1. Prompt the user for a word length, re-prompting as necessary until they enter a number such that there's at least one word that's exactly that long. That is, if the user wants to play with words of length -42 or 137, since no English words are that long, you should re-prompt them.

2. Prompt the user for a number of guesses, which must be an integer greater than zero. Don't worry about unusually large numbers of guesses after all, having more than 26 guesses is clearly not going to help your opponent!

3. Prompt the user for whether they want to have a running total of the number of words remaining in the word list. This completely ruins the illusion of a fair game that you'll be cultivating, but it's quite useful for testing

4. Play the Word Guessing game as described below:

1. Construct a list of all words in the English language whose length matches the input length.

2. Print out how many guesses the user has remaining, along with any letters the player has guessed and the current blanked-out version of the word. If the user chose earlier to see the number of words remaining, print that out too.

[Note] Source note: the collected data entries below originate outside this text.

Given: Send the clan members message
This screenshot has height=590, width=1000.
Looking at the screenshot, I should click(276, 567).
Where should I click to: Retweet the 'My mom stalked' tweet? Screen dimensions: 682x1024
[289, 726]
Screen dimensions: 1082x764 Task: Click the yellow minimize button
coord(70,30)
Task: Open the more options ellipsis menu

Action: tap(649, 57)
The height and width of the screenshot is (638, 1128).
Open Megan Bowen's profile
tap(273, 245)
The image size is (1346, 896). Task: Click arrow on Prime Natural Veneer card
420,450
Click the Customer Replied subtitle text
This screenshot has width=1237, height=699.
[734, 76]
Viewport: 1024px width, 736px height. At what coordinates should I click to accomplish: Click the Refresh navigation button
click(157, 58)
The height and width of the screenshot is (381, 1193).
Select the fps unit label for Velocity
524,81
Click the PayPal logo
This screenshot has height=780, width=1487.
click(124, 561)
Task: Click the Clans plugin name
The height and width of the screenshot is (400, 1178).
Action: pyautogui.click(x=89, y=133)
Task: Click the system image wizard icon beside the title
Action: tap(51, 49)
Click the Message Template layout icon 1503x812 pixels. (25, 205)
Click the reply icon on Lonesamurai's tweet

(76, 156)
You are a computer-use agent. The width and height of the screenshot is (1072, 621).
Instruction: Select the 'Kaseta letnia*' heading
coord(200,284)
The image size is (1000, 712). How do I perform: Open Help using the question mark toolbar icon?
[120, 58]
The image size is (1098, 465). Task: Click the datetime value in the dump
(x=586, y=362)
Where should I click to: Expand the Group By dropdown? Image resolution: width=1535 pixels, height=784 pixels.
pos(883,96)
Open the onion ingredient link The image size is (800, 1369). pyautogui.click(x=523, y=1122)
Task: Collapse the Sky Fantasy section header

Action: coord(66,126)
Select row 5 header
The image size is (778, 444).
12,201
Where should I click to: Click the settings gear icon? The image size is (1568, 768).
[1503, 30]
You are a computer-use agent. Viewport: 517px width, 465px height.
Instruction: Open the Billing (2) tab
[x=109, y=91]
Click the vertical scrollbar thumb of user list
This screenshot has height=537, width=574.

3. Prompt the user for a single letter guess, re-prompting until the user enters a letter that she hasn't guessed yet. Make sure that the input is exactly one character long and that it's a letter of the alphabet.

4. Partition the words in the dictionary into groups by word category.

5. Choose a word category and remove all words from the word list that aren't in that category, and report the position of the letters (if any) to the user. If the word category doesn't contain any copies of the letter, subtract a remaining guess from the user.

6. If the player has run out of guesses, pick a word from the word list and display it as the word that the computer initially chose.

7. If the player correctly guesses the word, congratulate them.

8. Ask if the user wants to play again and loop accordingly.